Vor diesem Hintergrund stellt sich durchaus die Frage, ob es gerechtfertigt ist, dieses mit starken Grundrechtseingriffen verbundene Instrument überhaupt weiterzuverfolgen. Auch mit Blick auf die Kritik an dem „Überwachungsstaat USA“, die zuletzt im Kontext der Schrems II-Entscheidung von vielen Seiten laut wurde, scheint das Streben nach mehr Überwachungsmöglichkeiten in der EU mehr als widersprüchlich.

In der heutigen Ausgabe des jurisPraxisReports IT-Recht 21/2020 befasst sich zunächst Priska Katharina Büttel mit der Entscheidung des EuGH vom 10.09.2020 (C-509/19) zur Berücksichtigung der Entwicklungskosten von Software im Rahmen der Zollwertfestsetzung (Anm. 2).

Anschließend erwartet Sie ein Beitrag von Kevin Lach, der die Entscheidung des OLG Köln vom 17.07.2020 (6 U 212/19) zur Störerhaftung des Fulfillment-Unternehmers für Urheberrechtsverletzungen eines Shopanbieters bespricht (Anm. 3).

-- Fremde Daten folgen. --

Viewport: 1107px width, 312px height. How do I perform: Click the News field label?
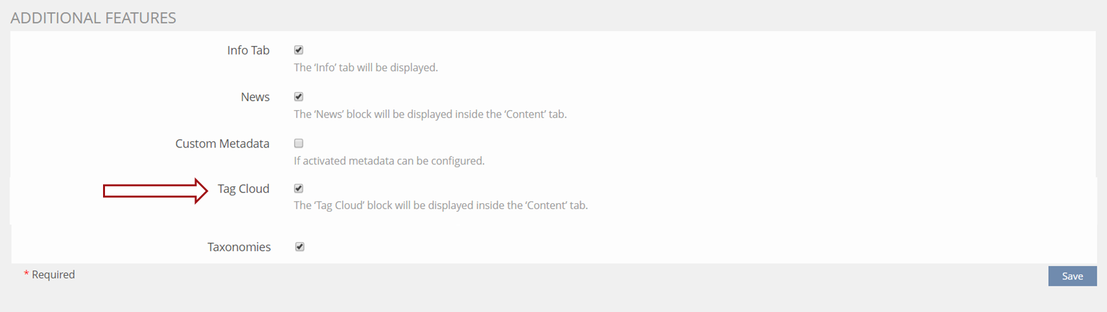point(255,97)
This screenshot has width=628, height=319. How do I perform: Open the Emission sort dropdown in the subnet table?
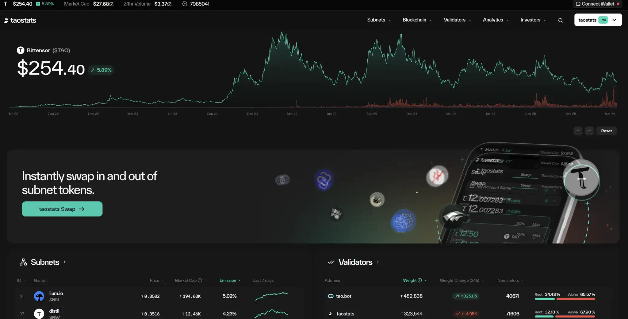click(x=230, y=280)

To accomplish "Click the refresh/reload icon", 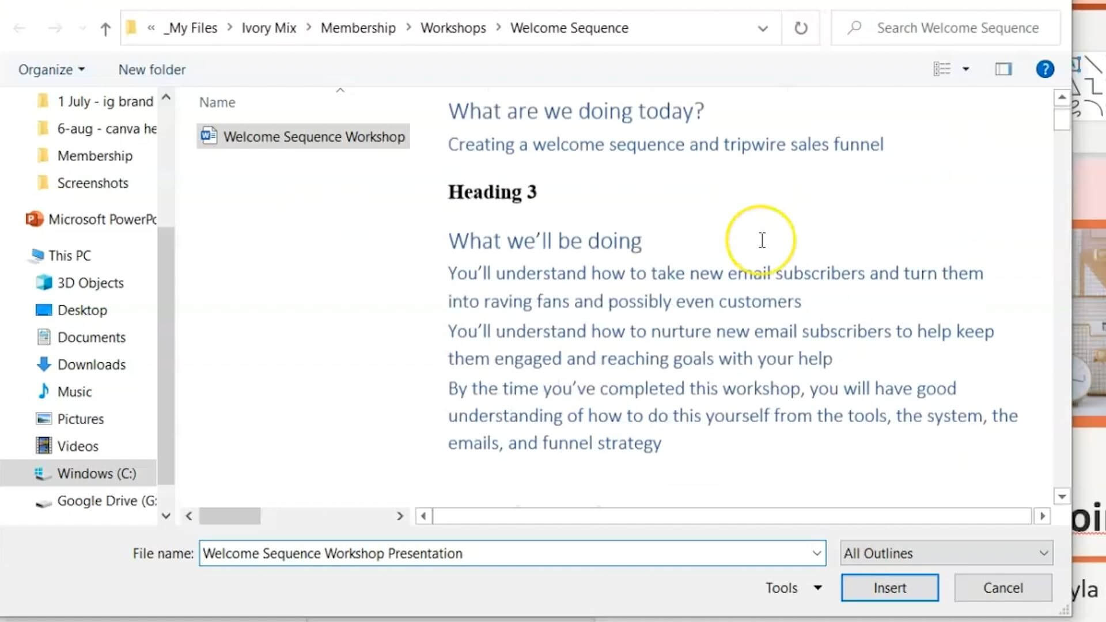I will [x=801, y=28].
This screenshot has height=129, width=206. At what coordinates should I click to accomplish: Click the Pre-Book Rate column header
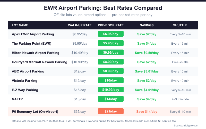111,25
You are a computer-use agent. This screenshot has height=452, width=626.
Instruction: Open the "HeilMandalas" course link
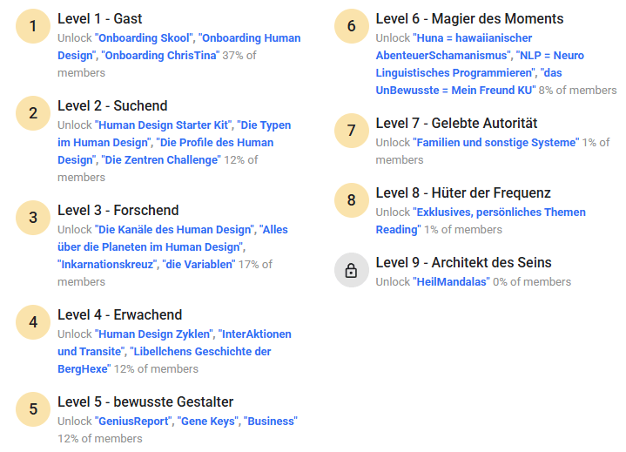451,282
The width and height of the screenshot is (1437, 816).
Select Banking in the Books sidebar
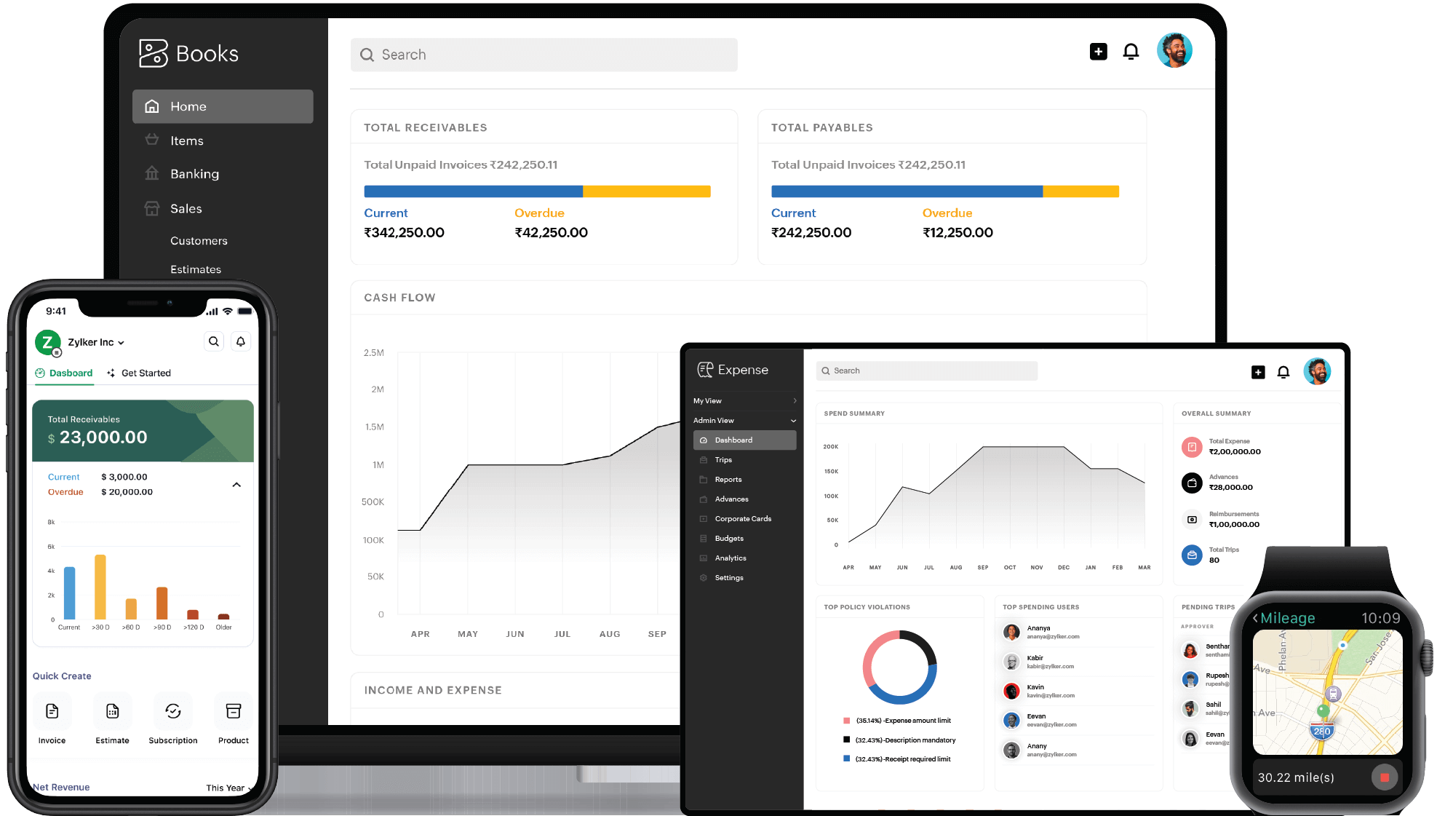click(x=194, y=173)
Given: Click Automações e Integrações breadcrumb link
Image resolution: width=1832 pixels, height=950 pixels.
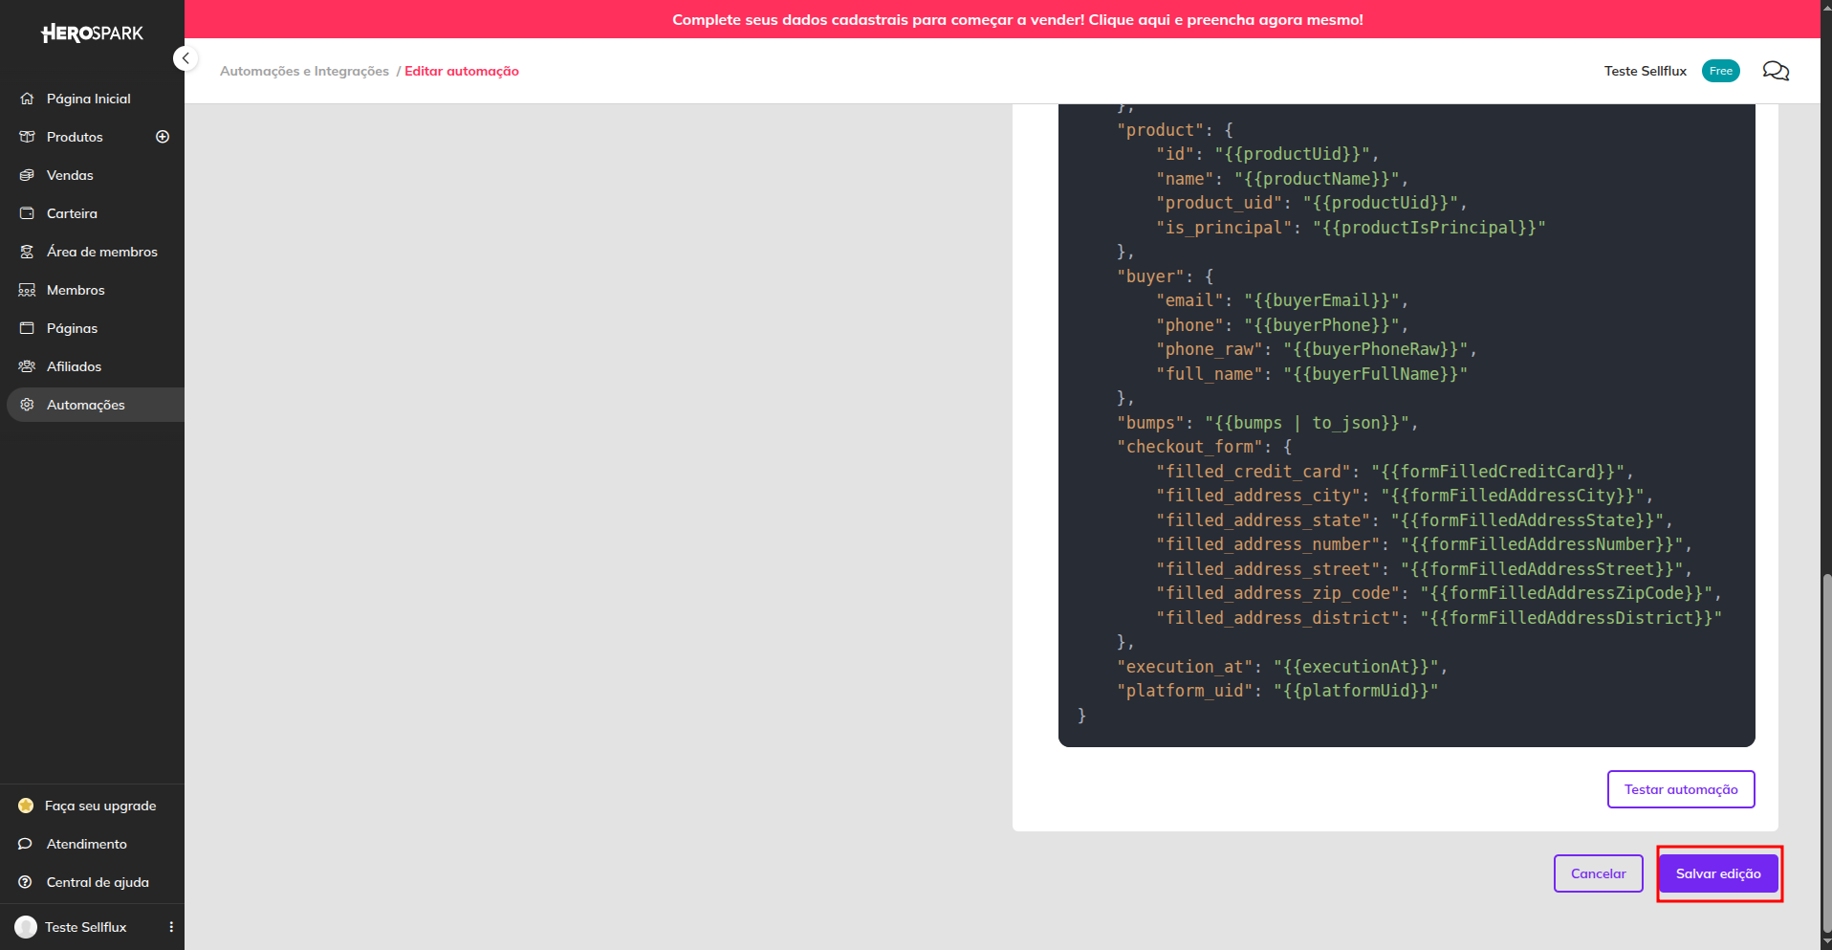Looking at the screenshot, I should (304, 71).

Sarah Rachut widmet sich anhand der Entscheidung des BGH vom 30.04.2020 (I ZR 139/15) der Frage nach der unionsrechtskonformen Auslegung von § 50 UrhG im Zusammenhang mit der geplanten Veröffentlichung der „Afghanistan Papiere“ und der hierbei gegeneinander abzuwägenden Interessen (Anm. 4).

Sascha Stiegler ist mit einer Anmerkung zur Entscheidung des OVG Lüneburg (Beschl. v. 22.07.2020 - 11 LA 104/19) zum einzuhaltenden Schutzniveau bei der Übermittlung personenbezogener Daten durch eine Behörde per Fax vertreten (Anm. 5).

Schließlich bespricht Lorenz Marx den vielbeachteten Beschluss des Kartellsenats des BGH (Beschl. v. 23.06.2020 - KVR 69/19) zum Vorwurf der missbräuchlichen Ausnutzung einer marktbeherrschenden Stellung durch Facebook im Rahmen der plattformübergreifenden Sammlung von nutzerbezogenen Daten (Anm. 6).

Ich wünsche Ihnen eine unterhaltsame Lektüre!